The key to a great French onion soup lies in three areas:
The beef stock – this needs to be a quality, flavourful beef stock. Ideally it should be made from the long simmering of beef bones, but a good-quality shop bought stock will do.
The onions – they need to be cooked slowly until well-browned and caramelized.
The toasted cheese topping – well it wouldn’t be French onion soup without the toasted bread and a heap of melted gruyere on top.
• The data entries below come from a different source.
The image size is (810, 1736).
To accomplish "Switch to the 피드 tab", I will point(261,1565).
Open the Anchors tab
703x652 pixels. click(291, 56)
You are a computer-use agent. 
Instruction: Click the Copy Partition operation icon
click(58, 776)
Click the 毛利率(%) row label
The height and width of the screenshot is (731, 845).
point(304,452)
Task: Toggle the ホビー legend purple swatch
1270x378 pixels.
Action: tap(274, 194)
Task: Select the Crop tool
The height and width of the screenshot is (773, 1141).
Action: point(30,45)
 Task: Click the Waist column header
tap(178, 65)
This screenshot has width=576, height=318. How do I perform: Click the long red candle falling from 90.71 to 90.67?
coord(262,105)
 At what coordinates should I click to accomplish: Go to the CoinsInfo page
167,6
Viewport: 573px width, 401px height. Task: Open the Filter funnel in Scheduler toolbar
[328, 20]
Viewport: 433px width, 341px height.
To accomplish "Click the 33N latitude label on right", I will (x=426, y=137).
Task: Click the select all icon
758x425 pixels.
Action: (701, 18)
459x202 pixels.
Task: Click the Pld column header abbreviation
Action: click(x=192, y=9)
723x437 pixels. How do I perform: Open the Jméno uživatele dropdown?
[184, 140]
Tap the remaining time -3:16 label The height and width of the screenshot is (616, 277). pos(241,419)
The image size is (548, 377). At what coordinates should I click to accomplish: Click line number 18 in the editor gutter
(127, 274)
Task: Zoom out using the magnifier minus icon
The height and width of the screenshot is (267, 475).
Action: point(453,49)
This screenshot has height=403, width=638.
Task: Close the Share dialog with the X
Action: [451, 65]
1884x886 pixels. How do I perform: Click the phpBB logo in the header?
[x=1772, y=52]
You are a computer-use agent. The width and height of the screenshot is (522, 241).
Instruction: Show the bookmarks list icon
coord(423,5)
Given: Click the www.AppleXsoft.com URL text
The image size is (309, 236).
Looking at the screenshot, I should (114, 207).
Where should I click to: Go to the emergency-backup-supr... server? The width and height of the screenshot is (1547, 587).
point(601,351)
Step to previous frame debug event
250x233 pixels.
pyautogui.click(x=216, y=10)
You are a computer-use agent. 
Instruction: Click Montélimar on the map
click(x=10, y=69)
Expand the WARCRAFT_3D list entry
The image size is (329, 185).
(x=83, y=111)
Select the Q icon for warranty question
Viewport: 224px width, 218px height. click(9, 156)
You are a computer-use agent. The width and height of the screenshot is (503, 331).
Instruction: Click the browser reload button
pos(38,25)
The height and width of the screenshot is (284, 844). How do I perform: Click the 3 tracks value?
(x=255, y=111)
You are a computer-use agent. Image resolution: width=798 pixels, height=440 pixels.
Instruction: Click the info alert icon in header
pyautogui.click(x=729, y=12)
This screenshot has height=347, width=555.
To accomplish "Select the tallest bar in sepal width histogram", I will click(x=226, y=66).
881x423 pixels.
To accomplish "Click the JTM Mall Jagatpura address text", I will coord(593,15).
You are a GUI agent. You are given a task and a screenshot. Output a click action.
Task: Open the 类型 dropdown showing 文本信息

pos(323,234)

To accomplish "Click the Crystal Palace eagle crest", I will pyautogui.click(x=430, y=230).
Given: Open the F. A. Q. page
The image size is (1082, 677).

You can use slices of toasted bread or baguette, or you could even chop the toast into crouton-sized cubes to make it easier to eat!
You can make the soup up to a couple of days ahead (without the toasted cheese). Prepare the soup, allow to cool, then cover and refrigerate.
Oh, and it’s a good idea to use a napkin, those sliced onions almost guarantee splashes!
INGREDIENTS
- 2 tbsp butter
- 1 tbsp olive oil
- 1 + 3/4 pounds brown onions, peeled and thinly sliced
- 1 tsp sugar
- 3 garlic cloves, peeled and crushed
- 2 tbsp all-purpose flour
- 1 cup dry white wine
- 6 + 1/4 cups good quality hot beef stock
- 4-8 slices (depending on size) French bread (or your favorite artisan bread)
- 1 packed cup shredded Gruyère cheese
- 2 tbsp fresh parsley, chopped
DIRECTIONS
- Melt the butter with the oil in a large pan. Add the onions and fry, stirring often on a very low heat for 30 minutes. Sprinkle with the sugar and continue to cook on a low heat for a further 20-30 minutes (stirring often) until dark and caramelised (be careful they don’t burn towards the end). Add the garlic and cook for one more minute.
- Stir in the flour, turn up to a medium heat and gradually pour in the wine whilst stirring with a whisk. Once combined, stir in the hot stock. Bring to a bubble, then gently simmer for 20-30 minutes.
- Lightly toast the bread slices, then divide the soup between 4 heat-proof bowls. Place the toast on top of the soup* and sprinkle on the cheese. Place under a broiler to melt, then sprinkle on parsley before serving.
- *If you don’t want to place the bowls under the broiler, simply melt the cheese on the toast, and place on top of the soup.